Figure 3. Tregs and Th17 cells from Lep^ob/ob naïve T cells are more effectively induced than those from WT naïve Lep^ob/ob T cells.

Naive CD4⁺CD62L⁺CD44⁻CD25⁻ T cells from wild-type or Lep^ob/ob B6 mice were cultured for 5 days in the presence or absence of TGF-β, IL-6 and/or leptin. (A) Treg differentiation of naïve CD4⁺ T cells from WT and Lep^ob/ob mice. The induction of Foxp3⁺ CD4⁺ T cells was evaluated through the intracellular staining of Foxp3, which was then quantified in CD4+ T cells by flow cytometry. The data are representative of three independent experiments. (B) Th17 differentiation of naive CD4⁺ T cells from WT and Lep^ob/ob mice.

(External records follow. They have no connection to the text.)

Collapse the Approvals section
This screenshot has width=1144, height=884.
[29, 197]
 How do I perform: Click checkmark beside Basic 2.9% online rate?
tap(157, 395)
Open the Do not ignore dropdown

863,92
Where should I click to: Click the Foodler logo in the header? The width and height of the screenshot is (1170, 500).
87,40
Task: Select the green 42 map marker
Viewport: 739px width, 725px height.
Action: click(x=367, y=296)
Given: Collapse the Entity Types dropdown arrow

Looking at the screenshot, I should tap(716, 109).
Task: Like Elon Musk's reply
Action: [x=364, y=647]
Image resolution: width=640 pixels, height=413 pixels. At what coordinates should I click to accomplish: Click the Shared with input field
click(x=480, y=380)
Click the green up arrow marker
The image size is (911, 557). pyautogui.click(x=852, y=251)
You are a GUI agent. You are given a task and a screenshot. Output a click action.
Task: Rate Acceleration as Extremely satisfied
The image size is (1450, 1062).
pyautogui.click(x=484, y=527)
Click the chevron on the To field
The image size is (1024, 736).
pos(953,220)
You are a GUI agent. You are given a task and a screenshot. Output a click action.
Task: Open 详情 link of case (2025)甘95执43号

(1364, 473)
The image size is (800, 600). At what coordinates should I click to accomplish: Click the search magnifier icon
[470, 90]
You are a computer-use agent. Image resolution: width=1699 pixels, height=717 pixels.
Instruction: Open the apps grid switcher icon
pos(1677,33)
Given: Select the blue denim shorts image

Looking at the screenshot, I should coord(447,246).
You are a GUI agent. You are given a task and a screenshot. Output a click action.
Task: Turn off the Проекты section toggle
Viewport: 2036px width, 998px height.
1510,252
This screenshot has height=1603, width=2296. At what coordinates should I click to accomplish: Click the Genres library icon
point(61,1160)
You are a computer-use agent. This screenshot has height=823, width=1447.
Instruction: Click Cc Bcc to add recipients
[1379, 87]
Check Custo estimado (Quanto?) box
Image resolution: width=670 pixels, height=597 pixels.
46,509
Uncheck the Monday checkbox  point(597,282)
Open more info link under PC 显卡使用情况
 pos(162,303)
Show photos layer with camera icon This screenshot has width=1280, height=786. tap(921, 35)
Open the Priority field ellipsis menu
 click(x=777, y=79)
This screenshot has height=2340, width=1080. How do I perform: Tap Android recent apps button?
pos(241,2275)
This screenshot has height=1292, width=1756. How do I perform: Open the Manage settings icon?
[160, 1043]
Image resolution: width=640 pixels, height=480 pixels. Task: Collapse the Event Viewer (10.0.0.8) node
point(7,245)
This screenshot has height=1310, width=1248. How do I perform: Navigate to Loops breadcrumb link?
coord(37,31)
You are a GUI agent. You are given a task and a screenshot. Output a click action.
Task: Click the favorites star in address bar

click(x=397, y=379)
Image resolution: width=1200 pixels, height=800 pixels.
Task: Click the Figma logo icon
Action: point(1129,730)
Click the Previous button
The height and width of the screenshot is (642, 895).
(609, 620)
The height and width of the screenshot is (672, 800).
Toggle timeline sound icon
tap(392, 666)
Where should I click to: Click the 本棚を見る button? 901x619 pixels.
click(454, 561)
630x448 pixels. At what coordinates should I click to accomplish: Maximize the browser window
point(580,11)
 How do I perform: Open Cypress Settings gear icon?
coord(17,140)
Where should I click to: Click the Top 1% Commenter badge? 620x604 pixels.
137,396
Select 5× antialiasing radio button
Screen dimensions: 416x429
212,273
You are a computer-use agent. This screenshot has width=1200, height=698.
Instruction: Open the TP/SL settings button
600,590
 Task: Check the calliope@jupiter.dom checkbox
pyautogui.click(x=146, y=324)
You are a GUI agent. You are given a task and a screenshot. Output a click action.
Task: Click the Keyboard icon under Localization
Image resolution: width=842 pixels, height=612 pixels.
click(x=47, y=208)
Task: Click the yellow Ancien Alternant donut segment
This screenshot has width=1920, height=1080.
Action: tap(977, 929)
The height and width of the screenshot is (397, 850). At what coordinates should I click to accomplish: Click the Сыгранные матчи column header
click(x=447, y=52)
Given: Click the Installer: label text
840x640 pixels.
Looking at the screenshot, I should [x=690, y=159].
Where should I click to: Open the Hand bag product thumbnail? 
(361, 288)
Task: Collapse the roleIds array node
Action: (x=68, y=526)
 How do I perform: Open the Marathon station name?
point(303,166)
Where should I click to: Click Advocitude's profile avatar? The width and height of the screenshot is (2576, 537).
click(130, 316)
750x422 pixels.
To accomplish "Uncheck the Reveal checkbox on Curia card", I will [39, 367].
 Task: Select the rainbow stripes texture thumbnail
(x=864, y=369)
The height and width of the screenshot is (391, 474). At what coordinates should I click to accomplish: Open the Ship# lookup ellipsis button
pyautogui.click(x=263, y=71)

The induction of IL17⁺ CD4⁺ T cells was evaluated through the intracellular staining of IL-17 and IFN-γ, which was then quantified by flow cytometry. The data are representative of three independent experiments. (C) The mRNA expression of RORC, Tbx21, GATA-3 and Foxp3 were analyzed after 5 days of in vitro Th17 differentiation of naïve CD4⁺ T cells. The total mRNA was isolated and used to prepare the complementary DNA. The mRNA levels were normalized to the GAPDH levels. Lep^ob/ob: CD4⁺ T cells from Lep^ob/ob cultured in the absence of leptin; Lep^ob/obLep: CD4⁺ T cells from Lep^ob/ob cultured in the presence of recombinant leptin; WT: CD4⁺ T cells from wild-type mice. The data are representative of two independent experiments. The results are shown as the mean ± SEM.